> [Extracted records]:
☆ ☆ ☆ ☆ ☆

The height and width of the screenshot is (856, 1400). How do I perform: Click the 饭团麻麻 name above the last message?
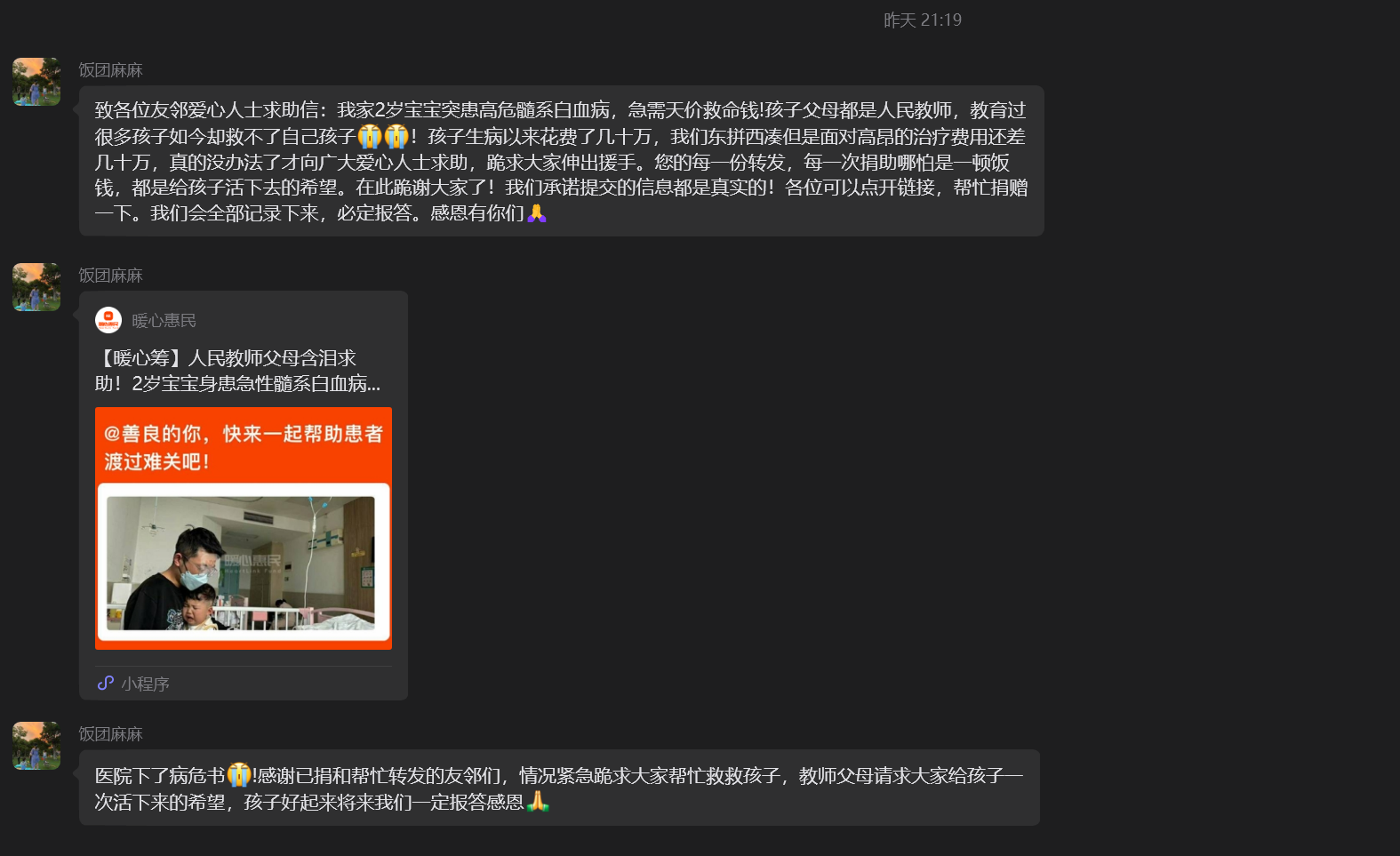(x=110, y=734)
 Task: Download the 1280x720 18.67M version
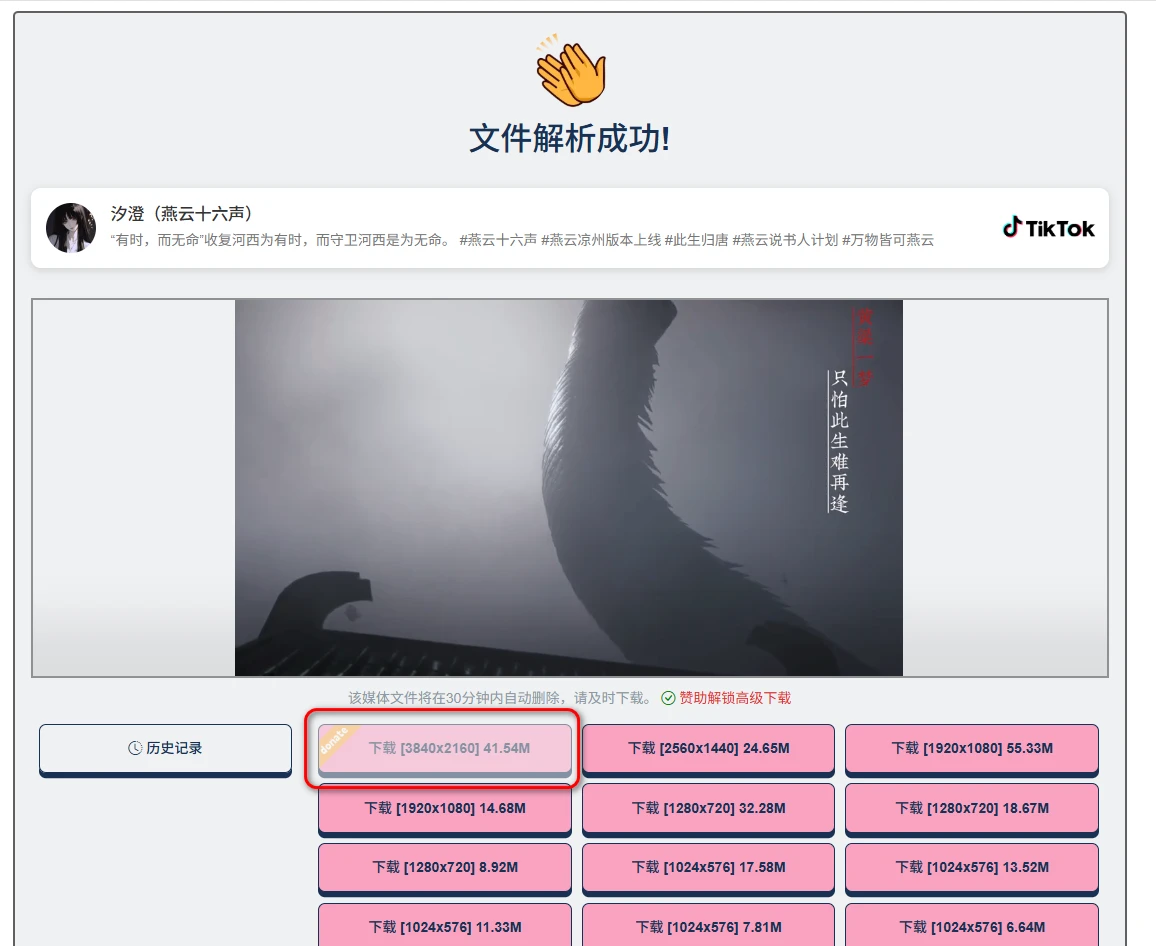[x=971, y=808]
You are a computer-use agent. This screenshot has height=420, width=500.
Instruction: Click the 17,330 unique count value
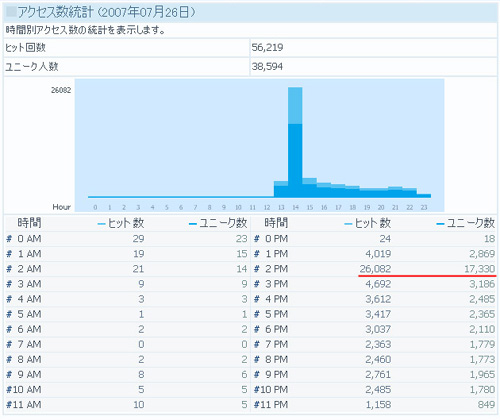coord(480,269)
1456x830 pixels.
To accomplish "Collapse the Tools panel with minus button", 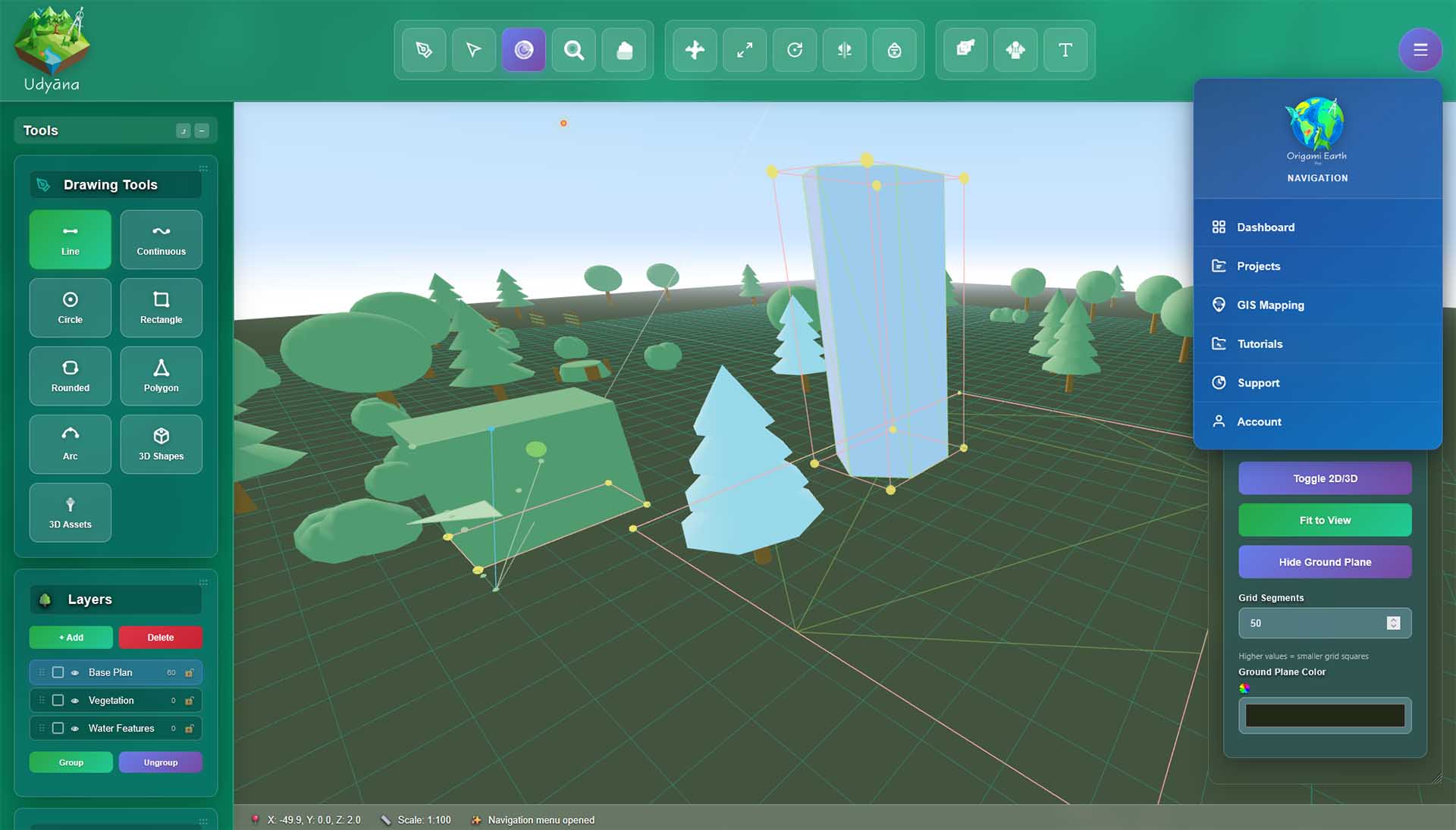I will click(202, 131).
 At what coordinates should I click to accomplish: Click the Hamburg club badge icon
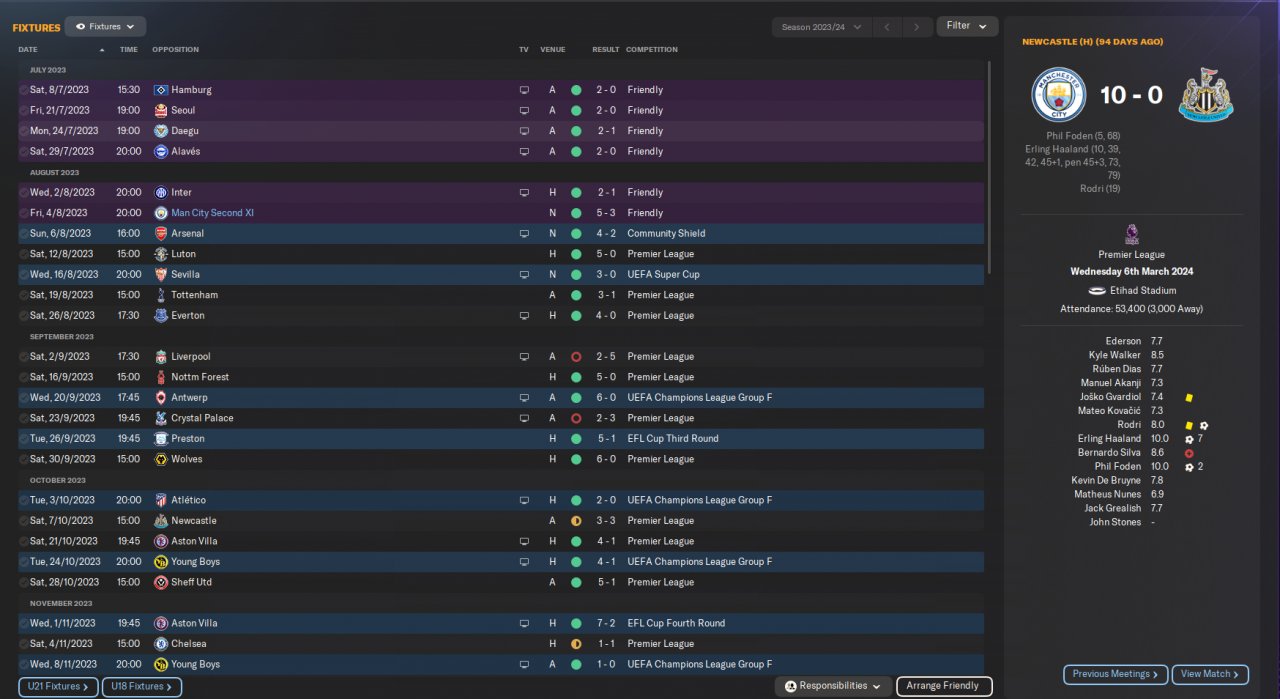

☆ ☆ ☆ ☆ ☆

> [Required task]: Copy out each row above in which the word "screenshot" appears.

> [Solution to the exercise]:
The height and width of the screenshot is (856, 1400). How do I perform: Click the 饭团麻麻 name above the last message?
You are a computer-use agent. This screenshot has height=420, width=500.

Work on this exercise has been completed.